* [Task prompt]
Set each record down exactly, excluding all images.

○ ○ ○ ○

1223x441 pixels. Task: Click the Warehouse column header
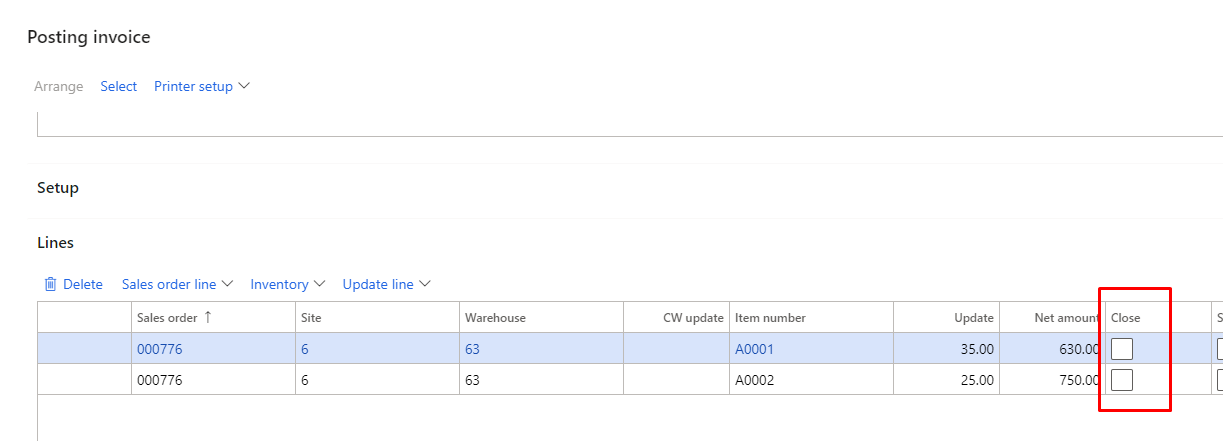point(540,317)
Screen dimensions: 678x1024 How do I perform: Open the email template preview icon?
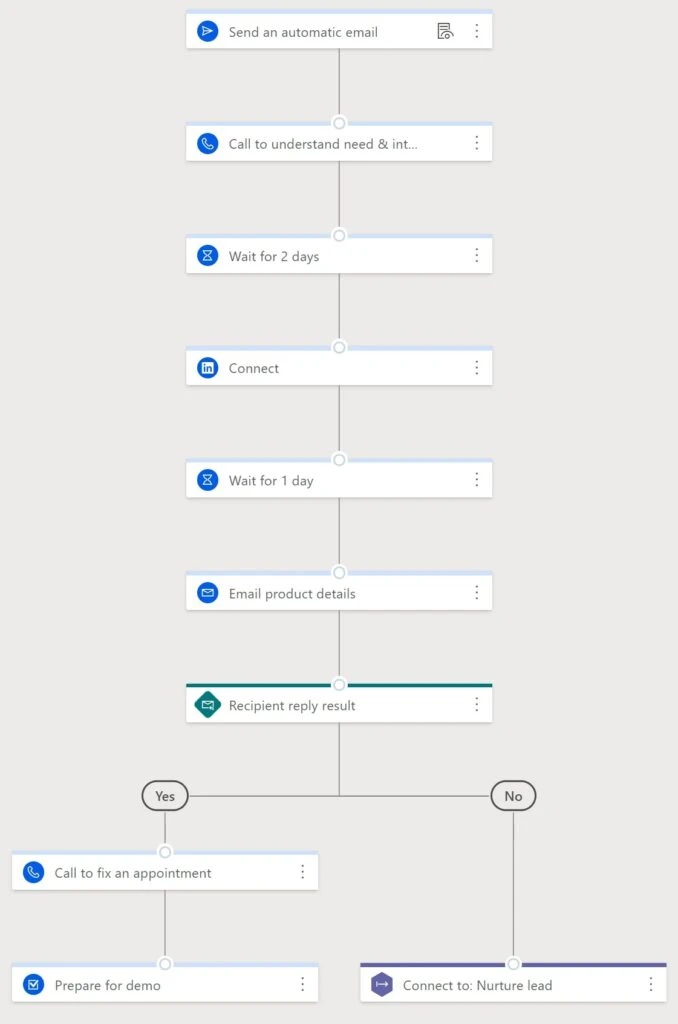[446, 31]
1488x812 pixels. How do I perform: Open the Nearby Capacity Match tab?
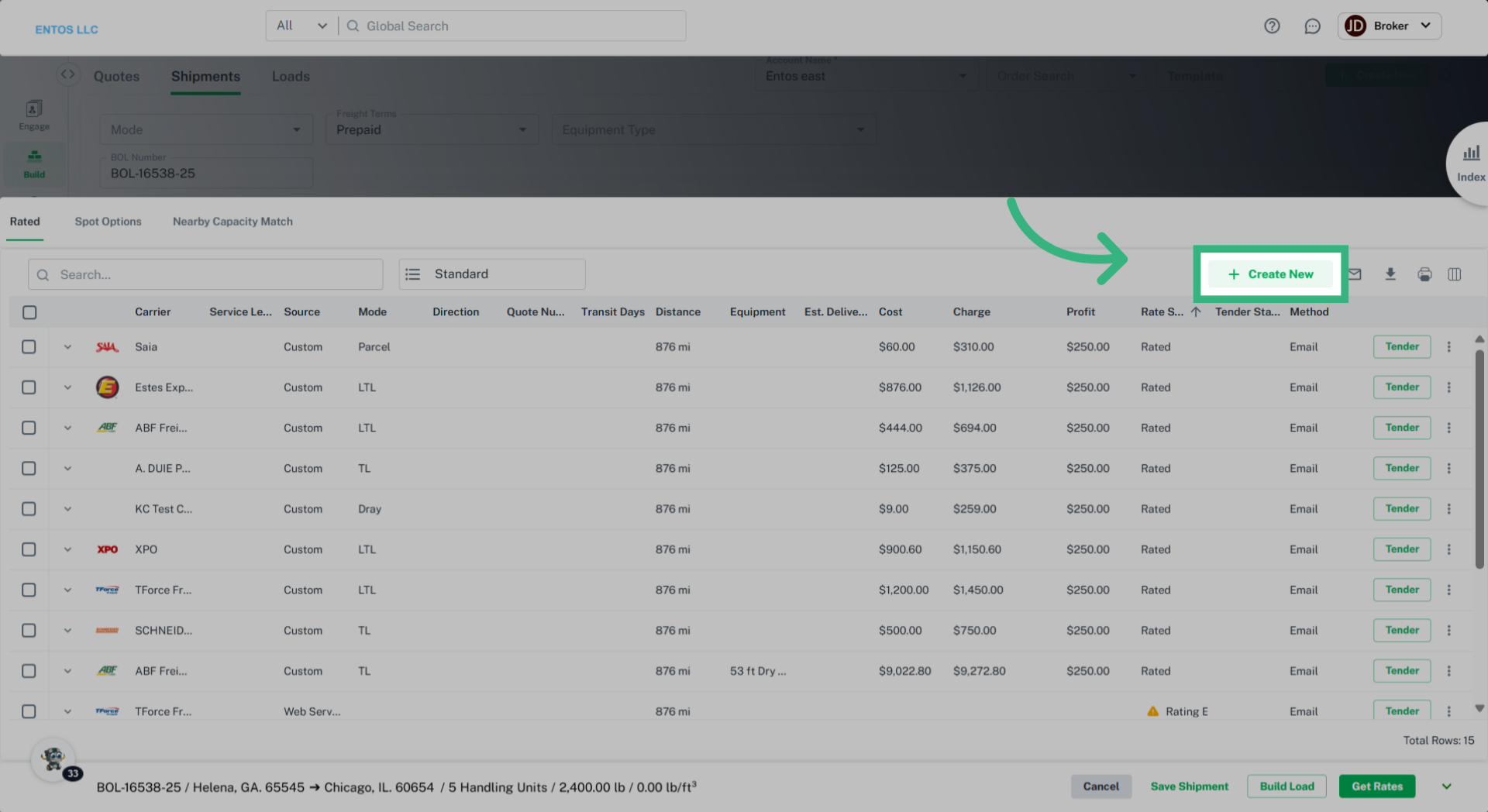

○ ○ ○ ○

* [The completed task]
1223x441 pixels. Task: Click the Warehouse column header
point(540,317)
Screen dimensions: 678x1024 How do I perform: Open the email template preview icon?
[446, 31]
1488x812 pixels. How do I perform: Open the Nearby Capacity Match tab?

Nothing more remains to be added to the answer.